食糧難のこの国でパンを分けてくれ、葬儀にも参列してくれたのだ。己にはそれで十分だ。
「アキ君、ごめん。これ私が持っててもいいかな?」
と、面を上げたハルエラが真摯な声で夫に問う。不遇な女の身の上を詳細に知ってしまったためか、彼女の額はいっそう青白くなっていた。そこまで思いつめた顔をしなくとも良かろうに。
「それは全然構わないけど……、大丈夫? 顔色ものすごく悪いよ?」
「ありがとう、大丈夫だよ」
礼を告げるとハルエラは該当記事を四角に畳み、スカートのポケット深くにしまい込む。気遣わしげに彼女を見つめるアキオンにハルエラは「心配しないで」と微笑んだ。
「後でゆっくり読み返したいの。無理はしないって約束するから」
話題はそのまま今夜の食事の献立に移る。ご近所さんと合同で買った鹿肉があってねとハルエラは声を弾ませた。

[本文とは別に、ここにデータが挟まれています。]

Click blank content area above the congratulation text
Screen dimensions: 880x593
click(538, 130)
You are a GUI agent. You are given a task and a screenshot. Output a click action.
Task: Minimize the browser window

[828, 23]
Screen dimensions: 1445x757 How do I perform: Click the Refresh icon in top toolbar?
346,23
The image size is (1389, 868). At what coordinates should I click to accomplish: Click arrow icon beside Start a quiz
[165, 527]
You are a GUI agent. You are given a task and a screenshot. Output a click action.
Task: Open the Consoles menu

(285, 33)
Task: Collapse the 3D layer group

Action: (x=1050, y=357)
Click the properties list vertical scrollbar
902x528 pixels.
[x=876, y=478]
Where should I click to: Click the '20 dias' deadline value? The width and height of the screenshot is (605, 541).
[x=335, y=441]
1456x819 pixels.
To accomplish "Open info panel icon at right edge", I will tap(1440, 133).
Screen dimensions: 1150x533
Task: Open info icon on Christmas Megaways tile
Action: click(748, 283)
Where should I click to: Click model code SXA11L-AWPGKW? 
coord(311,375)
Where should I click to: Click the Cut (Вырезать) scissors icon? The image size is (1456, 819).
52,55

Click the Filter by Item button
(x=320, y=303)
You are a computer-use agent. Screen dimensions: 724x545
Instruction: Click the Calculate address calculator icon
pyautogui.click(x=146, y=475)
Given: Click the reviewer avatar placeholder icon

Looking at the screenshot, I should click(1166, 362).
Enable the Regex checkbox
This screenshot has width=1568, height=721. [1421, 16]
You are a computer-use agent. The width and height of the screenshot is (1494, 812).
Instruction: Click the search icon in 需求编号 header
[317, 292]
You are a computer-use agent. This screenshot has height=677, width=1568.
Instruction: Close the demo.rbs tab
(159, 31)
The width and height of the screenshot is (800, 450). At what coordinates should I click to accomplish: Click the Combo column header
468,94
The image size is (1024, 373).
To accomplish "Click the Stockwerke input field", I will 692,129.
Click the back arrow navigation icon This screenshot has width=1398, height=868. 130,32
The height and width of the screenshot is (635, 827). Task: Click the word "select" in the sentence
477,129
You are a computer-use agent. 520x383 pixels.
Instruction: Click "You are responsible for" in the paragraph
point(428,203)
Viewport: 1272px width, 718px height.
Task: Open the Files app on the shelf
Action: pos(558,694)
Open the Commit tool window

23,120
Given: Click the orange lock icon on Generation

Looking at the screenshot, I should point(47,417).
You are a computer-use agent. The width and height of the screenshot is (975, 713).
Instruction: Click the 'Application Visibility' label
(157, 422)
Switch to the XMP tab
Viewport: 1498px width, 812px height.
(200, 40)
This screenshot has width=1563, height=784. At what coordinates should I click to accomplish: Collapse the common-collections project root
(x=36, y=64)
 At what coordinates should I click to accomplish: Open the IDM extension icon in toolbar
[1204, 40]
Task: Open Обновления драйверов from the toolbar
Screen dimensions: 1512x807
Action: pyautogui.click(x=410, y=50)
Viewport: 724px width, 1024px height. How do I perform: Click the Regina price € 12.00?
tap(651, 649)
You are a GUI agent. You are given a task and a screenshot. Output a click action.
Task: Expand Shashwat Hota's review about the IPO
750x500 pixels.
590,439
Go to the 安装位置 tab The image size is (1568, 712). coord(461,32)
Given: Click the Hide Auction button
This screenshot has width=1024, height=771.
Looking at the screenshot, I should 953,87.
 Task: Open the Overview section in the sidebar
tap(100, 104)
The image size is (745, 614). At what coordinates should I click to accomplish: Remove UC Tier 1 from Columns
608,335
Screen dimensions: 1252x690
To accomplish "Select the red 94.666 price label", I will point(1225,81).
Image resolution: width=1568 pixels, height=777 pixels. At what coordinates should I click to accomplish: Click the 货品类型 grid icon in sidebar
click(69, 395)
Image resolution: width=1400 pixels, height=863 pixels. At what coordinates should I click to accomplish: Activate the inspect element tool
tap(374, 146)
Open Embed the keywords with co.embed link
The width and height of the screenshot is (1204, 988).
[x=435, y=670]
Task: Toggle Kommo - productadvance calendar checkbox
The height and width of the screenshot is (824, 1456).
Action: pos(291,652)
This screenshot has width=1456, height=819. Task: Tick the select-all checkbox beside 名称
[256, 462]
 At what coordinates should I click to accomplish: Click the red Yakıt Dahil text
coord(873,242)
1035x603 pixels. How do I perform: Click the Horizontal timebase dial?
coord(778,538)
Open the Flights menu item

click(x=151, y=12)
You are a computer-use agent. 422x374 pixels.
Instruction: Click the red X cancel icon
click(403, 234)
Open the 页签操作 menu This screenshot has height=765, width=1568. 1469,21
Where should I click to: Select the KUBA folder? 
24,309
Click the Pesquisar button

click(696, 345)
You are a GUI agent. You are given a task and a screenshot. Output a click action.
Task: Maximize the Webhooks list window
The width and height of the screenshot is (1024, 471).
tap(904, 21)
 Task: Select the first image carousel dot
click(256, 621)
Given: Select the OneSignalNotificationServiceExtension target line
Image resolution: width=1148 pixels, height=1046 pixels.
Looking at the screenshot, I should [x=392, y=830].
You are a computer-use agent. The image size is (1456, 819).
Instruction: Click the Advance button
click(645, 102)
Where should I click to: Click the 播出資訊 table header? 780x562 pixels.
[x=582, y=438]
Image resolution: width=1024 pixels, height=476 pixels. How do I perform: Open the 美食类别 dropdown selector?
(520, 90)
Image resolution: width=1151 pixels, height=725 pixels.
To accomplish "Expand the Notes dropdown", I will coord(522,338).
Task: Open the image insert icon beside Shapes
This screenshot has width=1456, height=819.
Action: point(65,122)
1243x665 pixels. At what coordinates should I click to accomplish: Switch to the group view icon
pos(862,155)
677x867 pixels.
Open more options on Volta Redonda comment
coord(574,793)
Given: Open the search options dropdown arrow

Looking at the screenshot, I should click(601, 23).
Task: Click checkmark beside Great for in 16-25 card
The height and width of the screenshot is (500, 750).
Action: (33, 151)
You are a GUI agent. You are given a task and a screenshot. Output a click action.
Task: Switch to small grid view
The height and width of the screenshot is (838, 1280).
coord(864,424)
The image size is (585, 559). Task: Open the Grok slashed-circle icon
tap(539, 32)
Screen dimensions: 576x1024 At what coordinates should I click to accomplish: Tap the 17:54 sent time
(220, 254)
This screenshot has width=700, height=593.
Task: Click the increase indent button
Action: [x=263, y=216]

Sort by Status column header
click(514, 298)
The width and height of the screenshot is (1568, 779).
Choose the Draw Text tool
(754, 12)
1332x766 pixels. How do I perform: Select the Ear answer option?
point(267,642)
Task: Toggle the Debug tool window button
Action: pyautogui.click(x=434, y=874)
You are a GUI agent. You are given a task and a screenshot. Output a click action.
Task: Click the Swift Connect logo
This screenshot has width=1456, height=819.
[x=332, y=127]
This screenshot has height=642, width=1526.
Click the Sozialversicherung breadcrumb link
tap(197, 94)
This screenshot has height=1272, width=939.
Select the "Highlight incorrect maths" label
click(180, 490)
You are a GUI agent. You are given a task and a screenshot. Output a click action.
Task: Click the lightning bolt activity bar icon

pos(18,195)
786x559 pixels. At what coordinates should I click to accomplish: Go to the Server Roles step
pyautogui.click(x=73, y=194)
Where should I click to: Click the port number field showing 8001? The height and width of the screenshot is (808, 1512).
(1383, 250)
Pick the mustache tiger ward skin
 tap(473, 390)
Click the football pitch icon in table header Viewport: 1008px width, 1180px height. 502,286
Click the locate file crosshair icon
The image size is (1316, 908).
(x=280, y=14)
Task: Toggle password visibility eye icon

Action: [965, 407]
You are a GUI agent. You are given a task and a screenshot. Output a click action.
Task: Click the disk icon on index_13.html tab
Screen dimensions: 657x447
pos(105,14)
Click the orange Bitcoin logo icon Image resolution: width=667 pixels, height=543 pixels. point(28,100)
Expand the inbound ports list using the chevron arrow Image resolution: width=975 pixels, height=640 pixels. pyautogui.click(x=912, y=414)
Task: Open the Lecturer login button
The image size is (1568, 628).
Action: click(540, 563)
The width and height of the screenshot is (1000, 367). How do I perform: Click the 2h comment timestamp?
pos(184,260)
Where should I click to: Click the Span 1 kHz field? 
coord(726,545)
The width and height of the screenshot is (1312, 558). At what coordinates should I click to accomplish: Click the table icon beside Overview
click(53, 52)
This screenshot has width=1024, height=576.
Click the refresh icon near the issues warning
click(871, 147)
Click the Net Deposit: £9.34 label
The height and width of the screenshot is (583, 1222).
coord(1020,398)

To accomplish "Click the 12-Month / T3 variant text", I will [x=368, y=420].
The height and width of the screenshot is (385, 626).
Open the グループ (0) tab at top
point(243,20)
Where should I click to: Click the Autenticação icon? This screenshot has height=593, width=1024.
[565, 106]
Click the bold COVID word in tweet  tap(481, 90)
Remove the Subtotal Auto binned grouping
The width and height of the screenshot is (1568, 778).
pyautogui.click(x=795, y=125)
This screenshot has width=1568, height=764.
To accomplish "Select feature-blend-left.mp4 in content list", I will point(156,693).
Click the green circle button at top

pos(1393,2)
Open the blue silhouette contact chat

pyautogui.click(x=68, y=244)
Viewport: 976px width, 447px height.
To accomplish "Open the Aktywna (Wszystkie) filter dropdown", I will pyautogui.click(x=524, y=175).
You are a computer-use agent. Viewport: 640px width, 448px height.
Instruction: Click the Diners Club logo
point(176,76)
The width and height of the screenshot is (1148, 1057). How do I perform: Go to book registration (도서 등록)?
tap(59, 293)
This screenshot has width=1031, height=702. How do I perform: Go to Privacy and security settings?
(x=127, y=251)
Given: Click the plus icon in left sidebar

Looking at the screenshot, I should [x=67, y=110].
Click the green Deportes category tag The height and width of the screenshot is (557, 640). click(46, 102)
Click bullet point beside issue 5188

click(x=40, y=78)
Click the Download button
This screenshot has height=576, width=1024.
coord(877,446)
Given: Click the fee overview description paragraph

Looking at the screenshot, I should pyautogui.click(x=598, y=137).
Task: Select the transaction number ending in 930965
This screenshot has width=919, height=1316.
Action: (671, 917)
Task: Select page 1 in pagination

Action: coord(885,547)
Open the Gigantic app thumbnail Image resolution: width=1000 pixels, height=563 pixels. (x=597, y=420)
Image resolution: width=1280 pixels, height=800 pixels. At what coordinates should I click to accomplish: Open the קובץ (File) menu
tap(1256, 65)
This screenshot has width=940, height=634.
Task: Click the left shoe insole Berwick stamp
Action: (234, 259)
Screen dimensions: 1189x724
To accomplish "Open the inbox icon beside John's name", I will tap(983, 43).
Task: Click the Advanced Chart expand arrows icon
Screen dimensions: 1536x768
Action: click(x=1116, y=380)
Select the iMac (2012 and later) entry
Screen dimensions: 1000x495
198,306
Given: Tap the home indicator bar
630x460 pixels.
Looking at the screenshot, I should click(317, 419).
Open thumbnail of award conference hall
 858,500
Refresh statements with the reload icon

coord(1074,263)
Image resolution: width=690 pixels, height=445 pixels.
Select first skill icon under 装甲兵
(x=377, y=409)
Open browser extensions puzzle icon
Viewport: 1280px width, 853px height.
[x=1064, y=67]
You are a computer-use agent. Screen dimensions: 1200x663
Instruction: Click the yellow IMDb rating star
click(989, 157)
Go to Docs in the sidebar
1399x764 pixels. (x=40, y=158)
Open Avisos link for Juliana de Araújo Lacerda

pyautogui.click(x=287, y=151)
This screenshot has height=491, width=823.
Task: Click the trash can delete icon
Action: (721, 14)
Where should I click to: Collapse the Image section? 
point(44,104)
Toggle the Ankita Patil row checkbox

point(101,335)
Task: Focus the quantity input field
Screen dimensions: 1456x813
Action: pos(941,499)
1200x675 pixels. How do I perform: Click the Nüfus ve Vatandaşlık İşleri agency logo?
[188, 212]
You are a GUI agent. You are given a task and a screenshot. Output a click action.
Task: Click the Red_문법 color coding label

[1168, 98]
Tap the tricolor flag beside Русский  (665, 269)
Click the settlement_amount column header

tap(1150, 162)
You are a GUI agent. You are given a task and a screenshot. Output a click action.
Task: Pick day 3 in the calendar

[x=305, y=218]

彼女の頬のこわばりが薄れたのを見てロージアも胸を撫で下ろす。悲しみは足早にハルエラのもとを去ってくれたようである。
(アキオンもいるし、平気そうね)
夫妻を二人きりにするべくロージアは入ってきた窓からそっと出て行った。ハルエラの姿も見たし、次はエレクシアラを訪ねたい。そろそろ王女に頼んでおいた代書人の情報がまとまっている頃合いだ。
(進展があればいいのだけれど……)
思った以上に証拠集めの芳しくない現状を憂い、ロージアは嘆息する。
公爵家からは恋文の現物のほかは何も出てきていなかった。聖女の力も精神にまでは作用せず、リリーエたちに自白させるのは難しい。頼みの綱はやはりエレクシアラだった。
ロージアは風に乗り、王の宮殿へと急ぐ。
このときはまだハルエラがゴシップ紙のどこを読んであんなに震えていたのかなど、少しも考えていなかった。